New study reveals treatment pathway for neurofibromatosis

Dr. Wymer
James Wymer, M.D., Ph.D.

Neurofibromatosis 1 (NF1) is a genetic disorder that can cause disfiguring, fleshy growths to develop on or under the skin. Now, a national  team of researchers including James Wymer, M.D., Ph.D., a UF professor of neurology and director of the neuromuscular division, has identified a novel pathway for potential treatment of this distressing condition, which typically is diagnosed in childhood or early adulthood. The findings were published today in the journal PLOS One.

The new pathway was discovered while researchers were examining the skin of neurofibromatosis patients to determine whether the patients also had neuropathy, or damage to peripheral nerves. In taking biopsies of the skin, the team found “microneurofibromas,” or tiny growths before they became full-fledged neurofibromas.

The finding provides a pathway to develop new drugs to treat the condition much earlier than current treatments including creams, Wymer said.

“What I think is most valuable about this is it represents a novel approach to neurofibromatosis that may give us new treatment options to address this devastating disease,” Wymer said.

The study, which involved 19 NF1 patients and 16 non-NF1 subjects, challenges the accepted belief that neurofibromas begin as tumors and identifies masses of nerve fibers in the skin as a key source of neurofibromas in NF1.

“Instead of a typical cancer-related approach that focused on neurofibromas as benign tumors, we took a different tactic of investigating why NF1 patients also suffer from chronic pain and itch, even in areas of the skin without neurofibromas. These symptoms had received little attention,” said lead investigator Frank Rice, Ph.D., a specialist in chronic pain research and President of Integrated Tissue Dynamics LLC in Rensselaer, New York in a news release. “To our surprise, we discovered that nerve fibers in the skin were actually a previously unknown source of the neurofibromas. This discovery provides insight into completely novel and testable strategies for stopping their development.”

################

▶ Assigned task 1:
Translate this sentence from the neurofibromatosis article into Spanish: "The finding provides a pathway to develop new drugs to treat the condition much earlier than current treatments including creams, Wymer said."
▶ Assigned task 2:
Answer these questions using the neurofibromatosis article:
(a) In which journal were the findings published?
(b) How many NF1 patients took part in the study?
(c) In what city and state is Integrated Tissue Dynamics LLC located?
▶ Assigned task 3:
Write out the passage of the neurofibromatosis article that starts at "The new pathway" and ends at "became full-fledged neurofibromas.".

################

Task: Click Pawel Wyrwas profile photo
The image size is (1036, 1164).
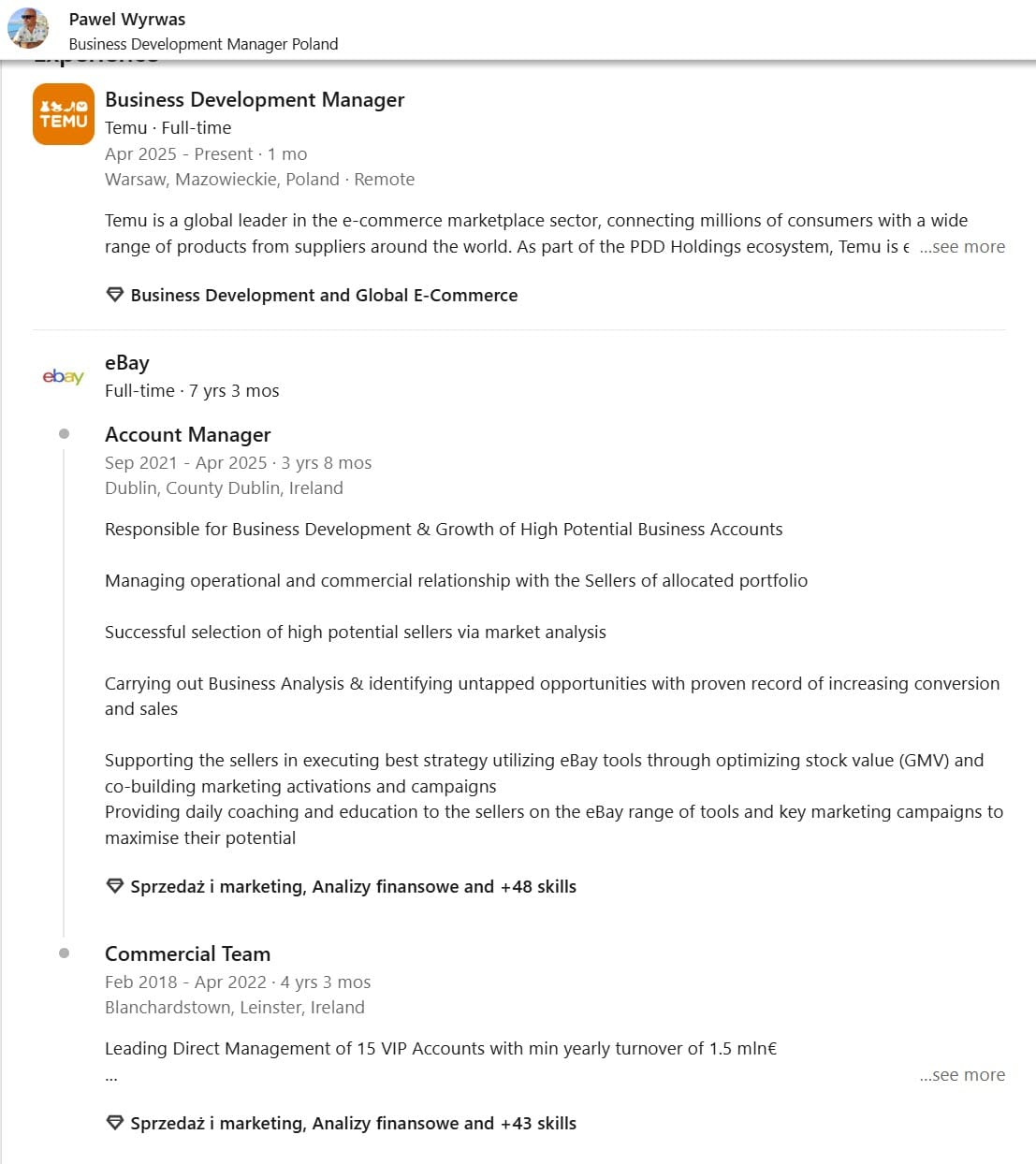Action: 28,28
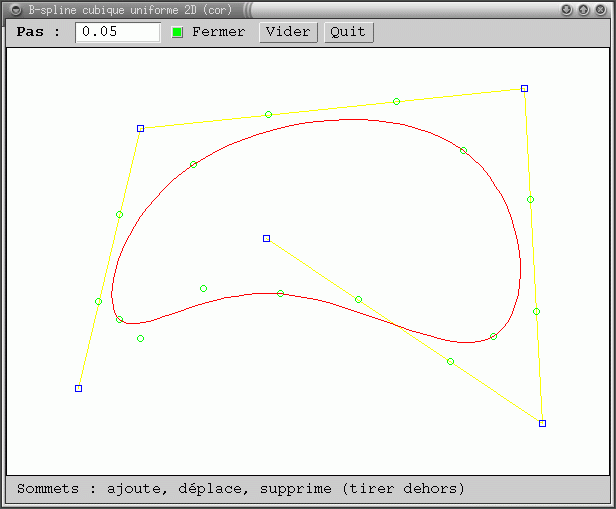Image resolution: width=616 pixels, height=509 pixels.
Task: Click lower green circle on right polygon edge
Action: tap(536, 311)
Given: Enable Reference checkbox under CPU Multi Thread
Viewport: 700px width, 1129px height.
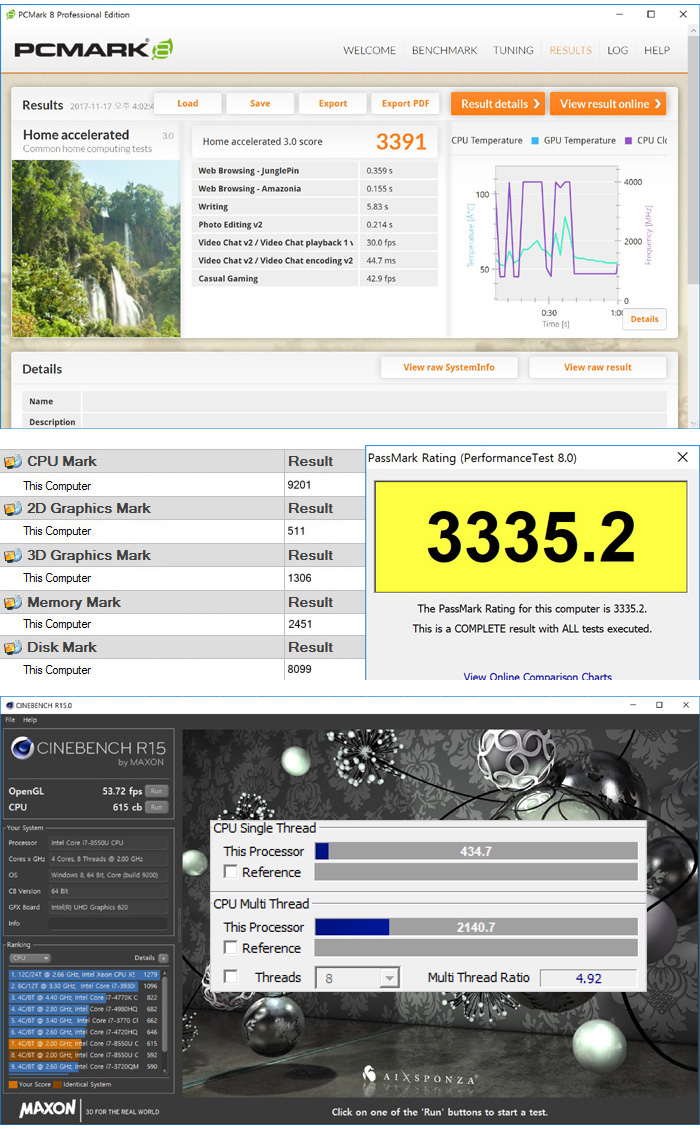Looking at the screenshot, I should coord(231,948).

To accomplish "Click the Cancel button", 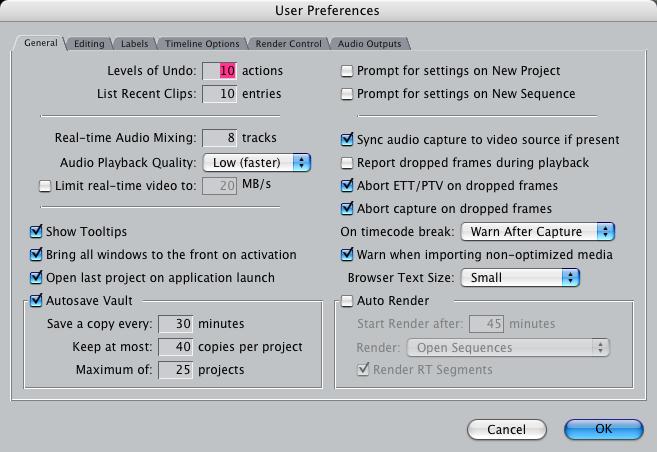I will (x=507, y=429).
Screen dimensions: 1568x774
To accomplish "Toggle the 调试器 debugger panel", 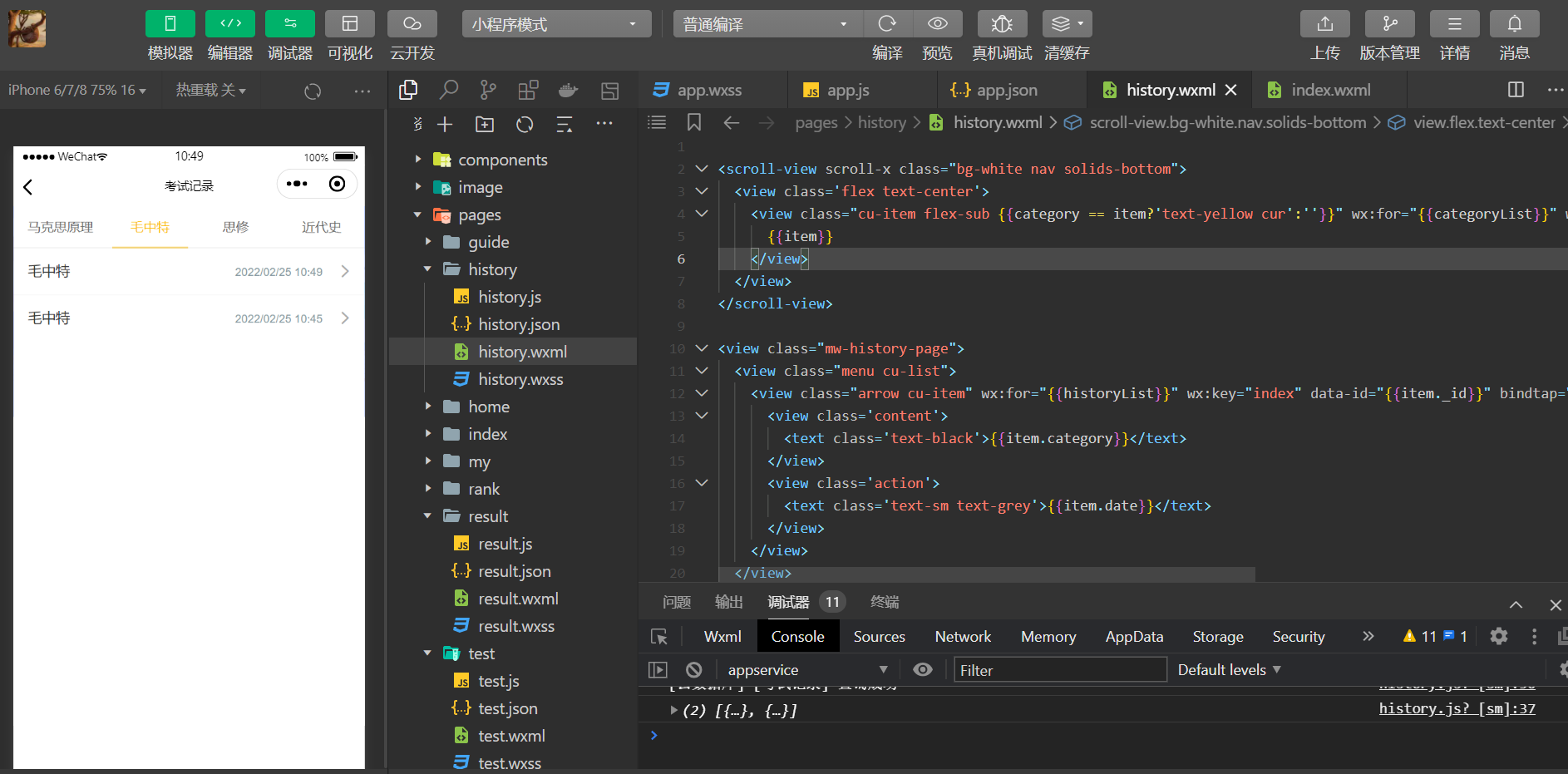I will [289, 24].
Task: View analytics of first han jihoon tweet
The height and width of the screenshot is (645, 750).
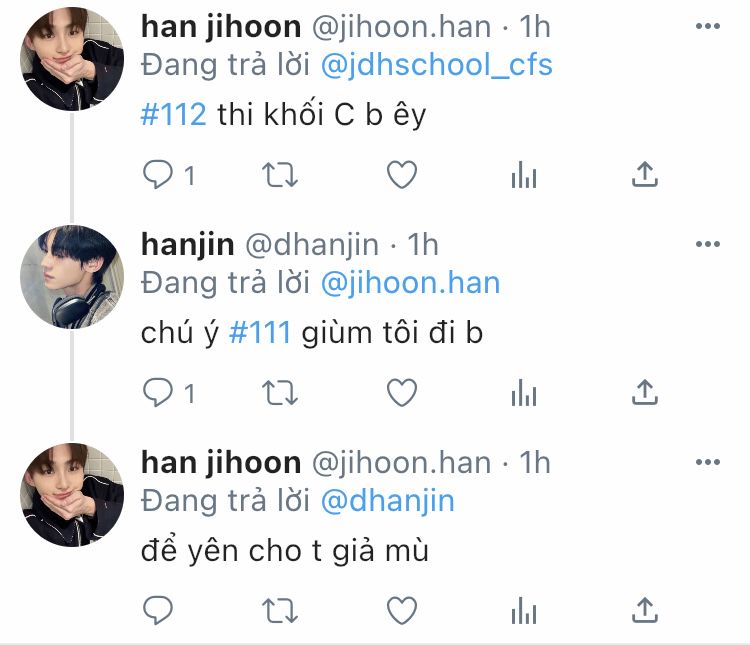Action: coord(524,175)

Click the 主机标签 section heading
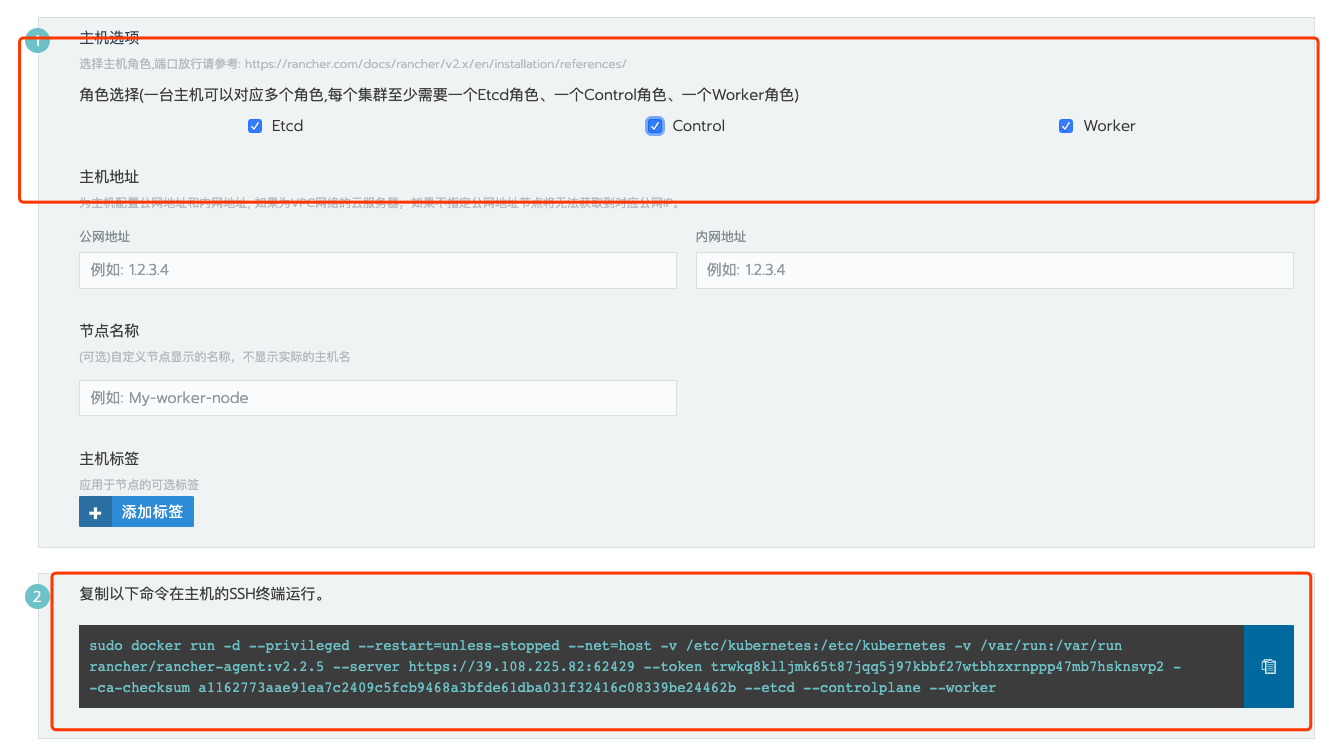coord(109,459)
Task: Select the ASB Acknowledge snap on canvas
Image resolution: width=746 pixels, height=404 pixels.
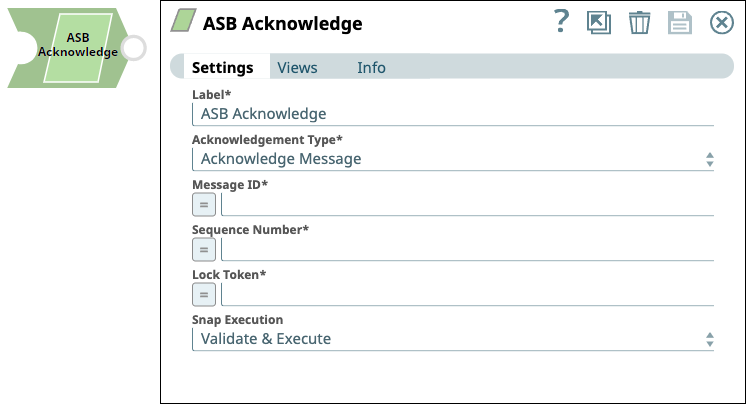Action: point(69,48)
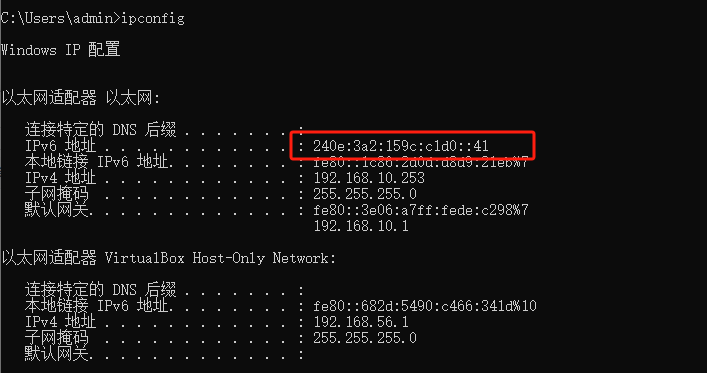Click the default gateway fe80::3e06:a7ff:fede:c298%7

421,210
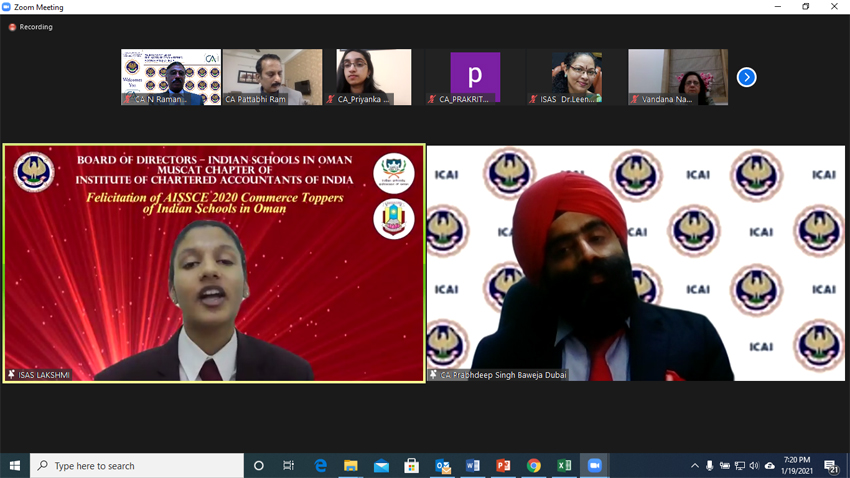850x478 pixels.
Task: Open PowerPoint from the taskbar
Action: pyautogui.click(x=503, y=466)
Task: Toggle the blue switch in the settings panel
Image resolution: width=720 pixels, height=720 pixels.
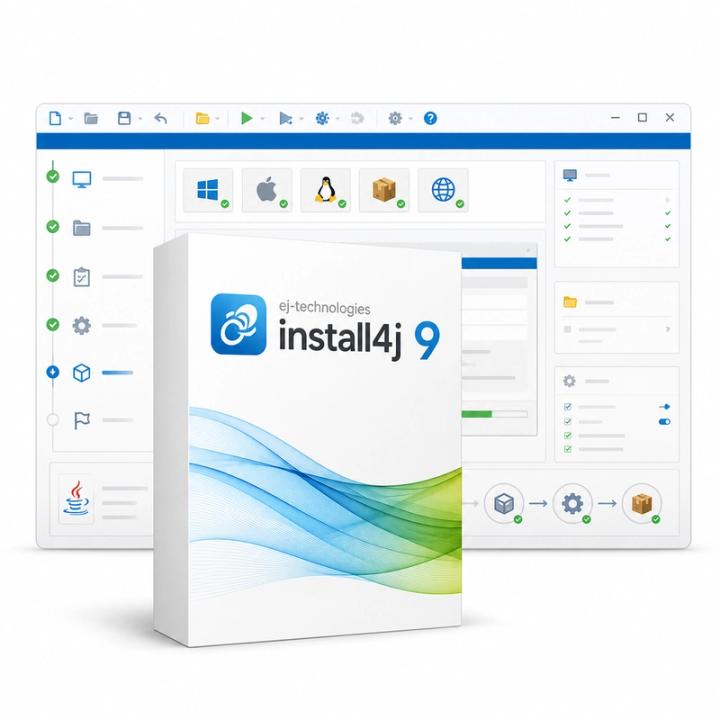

################

▶ Written reply 1:
El hallazgo ofrece una vía para desarrollar nuevos fármacos que traten la afección mucho antes que los tratamientos actuales, incluidas las cremas, dijo Wymer.

▶ Written reply 2:
(a) PLOS One
(b) 19
(c) Rensselaer, New York

▶ Written reply 3:
The new pathway was discovered while researchers were examining the skin of neurofibromatosis patients to determine whether the patients also had neuropathy, or damage to peripheral nerves. In taking biopsies of the skin, the team found “microneurofibromas,” or tiny growths before they became full-fledged neurofibromas.